InsightSagging arrivals figures from Hawaii’s largest source market may be poised for a turnaround this summer.

Although the number of visitors traveling to the Islands from U.S. states west of the Rockies declined for a 10th straight month in May, they were off just 0.6% year over year, according to the latest monthly data from the Hawaii Tourism Authority (HTA).

That slip followed a U.S. west arrivals drop of only 1.4% in April, a significant improvement over the nearly double-digit plunge in March and a 7% decline in February. ShaneNelson

A relatively recent reduction in airfares may be stimulating increased Hawaii interest from the U.S. West Coast and could help push the market’s arrivals figures back into positive gain territory this summer.

According to Jack Richards, president and CEO of Los Angeles-based Pleasant Holidays, cheaper airfares from mainland gateways on the West Coast have generated an uptick in his company’s Hawaii summer bookings.

“Up until about 30 to 45 days ago, the 2014 fares were running higher than 2013,” he said. “But that began to change in late May and June. Now we’re at the point that our analysis indicates that as a whole, fares are down about 8.5% to these Hawaii destinations when compared with the same time last year, which is really positive for the market.”

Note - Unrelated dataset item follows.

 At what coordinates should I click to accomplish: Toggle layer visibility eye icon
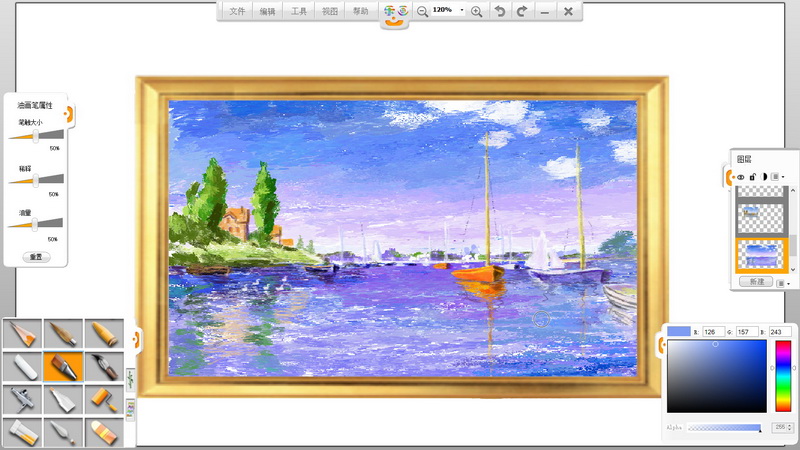pos(740,177)
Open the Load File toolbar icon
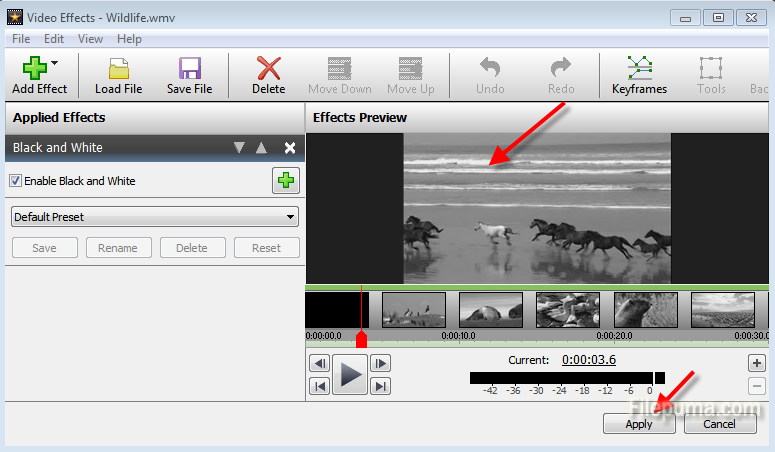775x452 pixels. coord(118,68)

Richards said Pleasant is seeing some of the most substantial reductions on flights from Los Angeles to Hawaii.

“For example, on LAX to Honolulu, we’re now tracking a fare of $576 vs. $664 a year ago,” he said.

It should be noted that 2013 was a record-breaking year for Hawaii in terms of arrivals, with the destination’s impressive peak summer season performance helping to propel the Islands past the 8 million visitor mark overall last year.

The extended streak of monthly, year-over-year U.S. west arrivals declines has since been regularly attributed to the growing cost of an Aloha State vacation, but Richards said Pleasant has seen hotel average daily room rates (ADRs) drop some across the Islands, and he believes the reduced cost of air fare, thanks to a number of sales extending into the fall of this year, is the result of simple supply-and-demand fundamentals.

“If there’s not enough demand, you’ve got to stimulate demand,” he said. “And I believe that’s why [the airlines] are lowering prices, [and] these reductions in fares have definitely helped stimulate demand to the market, but you never know how long the reduced fares will last.”

According to the HTA’s latest air seat capacity outlook, Hawaii will see an 8.4% year over year increase in lift from US states west of the Rockies through the three-month period ending Sept. 30.